Виктор Викторович Конецкий как бы передал меня пароходству, и мной занялся Виктор Гордеевич Агашин, помощник начальника пароходства. Именно он отвел меня к Виктору Ивановичу Харченко, заместителю начальника пароходства по кадрам. Тут началось оформление моих документов на выход в море.

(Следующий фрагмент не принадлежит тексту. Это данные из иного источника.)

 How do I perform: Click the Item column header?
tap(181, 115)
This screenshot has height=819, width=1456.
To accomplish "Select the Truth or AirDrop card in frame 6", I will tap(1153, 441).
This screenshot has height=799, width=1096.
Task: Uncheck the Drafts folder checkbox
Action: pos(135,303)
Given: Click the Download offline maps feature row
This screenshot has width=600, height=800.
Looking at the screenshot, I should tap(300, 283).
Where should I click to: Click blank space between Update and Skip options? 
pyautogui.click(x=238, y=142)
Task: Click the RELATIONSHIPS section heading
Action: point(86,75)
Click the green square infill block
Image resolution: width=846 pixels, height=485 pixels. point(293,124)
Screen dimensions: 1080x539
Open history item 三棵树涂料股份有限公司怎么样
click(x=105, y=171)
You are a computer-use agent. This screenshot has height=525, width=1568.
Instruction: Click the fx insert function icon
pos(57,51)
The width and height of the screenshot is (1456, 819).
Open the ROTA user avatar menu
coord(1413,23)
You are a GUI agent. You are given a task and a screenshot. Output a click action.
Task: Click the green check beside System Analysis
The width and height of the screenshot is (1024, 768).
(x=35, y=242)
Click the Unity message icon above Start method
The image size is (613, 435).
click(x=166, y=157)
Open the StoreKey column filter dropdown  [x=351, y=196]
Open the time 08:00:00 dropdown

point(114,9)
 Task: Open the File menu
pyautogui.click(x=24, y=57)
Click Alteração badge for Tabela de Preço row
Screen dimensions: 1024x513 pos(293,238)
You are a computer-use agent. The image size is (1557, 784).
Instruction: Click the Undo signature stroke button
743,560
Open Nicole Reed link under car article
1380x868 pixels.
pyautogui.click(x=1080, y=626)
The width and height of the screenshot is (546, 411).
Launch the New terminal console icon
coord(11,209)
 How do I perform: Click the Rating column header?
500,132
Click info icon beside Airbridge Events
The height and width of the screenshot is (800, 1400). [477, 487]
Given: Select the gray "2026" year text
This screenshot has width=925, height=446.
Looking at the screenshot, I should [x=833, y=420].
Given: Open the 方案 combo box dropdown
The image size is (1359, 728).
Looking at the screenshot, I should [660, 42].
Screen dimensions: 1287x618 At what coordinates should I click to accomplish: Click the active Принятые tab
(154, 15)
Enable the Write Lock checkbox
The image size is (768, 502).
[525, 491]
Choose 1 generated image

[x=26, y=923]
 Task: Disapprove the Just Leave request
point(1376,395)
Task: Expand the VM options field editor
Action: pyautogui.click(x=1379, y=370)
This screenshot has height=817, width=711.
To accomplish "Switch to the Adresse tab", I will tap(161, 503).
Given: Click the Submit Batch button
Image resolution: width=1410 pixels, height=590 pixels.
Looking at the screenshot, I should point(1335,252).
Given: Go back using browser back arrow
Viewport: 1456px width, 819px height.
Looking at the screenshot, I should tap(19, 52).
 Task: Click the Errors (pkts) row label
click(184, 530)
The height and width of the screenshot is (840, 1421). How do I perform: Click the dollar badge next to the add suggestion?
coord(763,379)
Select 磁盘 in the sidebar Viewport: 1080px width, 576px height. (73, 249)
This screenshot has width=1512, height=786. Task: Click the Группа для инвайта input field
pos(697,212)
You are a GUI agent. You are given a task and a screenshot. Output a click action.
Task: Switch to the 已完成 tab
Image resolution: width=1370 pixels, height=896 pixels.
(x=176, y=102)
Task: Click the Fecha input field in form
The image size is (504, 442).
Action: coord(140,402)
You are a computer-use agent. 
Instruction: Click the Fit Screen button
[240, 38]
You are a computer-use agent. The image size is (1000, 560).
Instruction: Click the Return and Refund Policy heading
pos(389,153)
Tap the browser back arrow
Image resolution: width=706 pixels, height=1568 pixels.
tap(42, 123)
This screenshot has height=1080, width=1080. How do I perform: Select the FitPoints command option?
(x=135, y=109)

Виктор Иванович Харченко передал меня другому Виктору Ивановичу. Виктор Иванович 2-й передал меня Виктору Николаевичу. Виктор Николаевич, подержав сколько нужно, вернул меня Виктору Ивановичу 1-му, и Виктор Иванович 1-й выбрал для меня судно. Забегая вперед, хочу сказать, что закон продолжал действовать и дальше: на судне — это был ролкер «Скульптор Голубкина» — я попал в объятия первого помощника капитана Виктора Дмитриевича, нынешнего большого моего друга. Если забежать вперед еще дальше, то есть к моменту, когда я сижу и пишу эту страницу, то могу сказать, что и Виктор Дмитриевич поступил по правилам игры — он вернул меня через полтора месяца Виктору Ивановичу 1-му, а тот через десять дней направил меня к Виктору Константиновичу Овсянникову, первому помощнику капитана на теплоходе «Александр Пушкин». Что-то подобное с именами или фамилиями уже было описано — кажется, у Соболева, но там все же царил литературный вымысел. У меня же — клянусь — чистая правда, и все перечисленные Викторы, тьфу-тьфу-тьфу через левое плечо и десять раз костяшками по некрашеному дереву, благополучнейше здравствуют.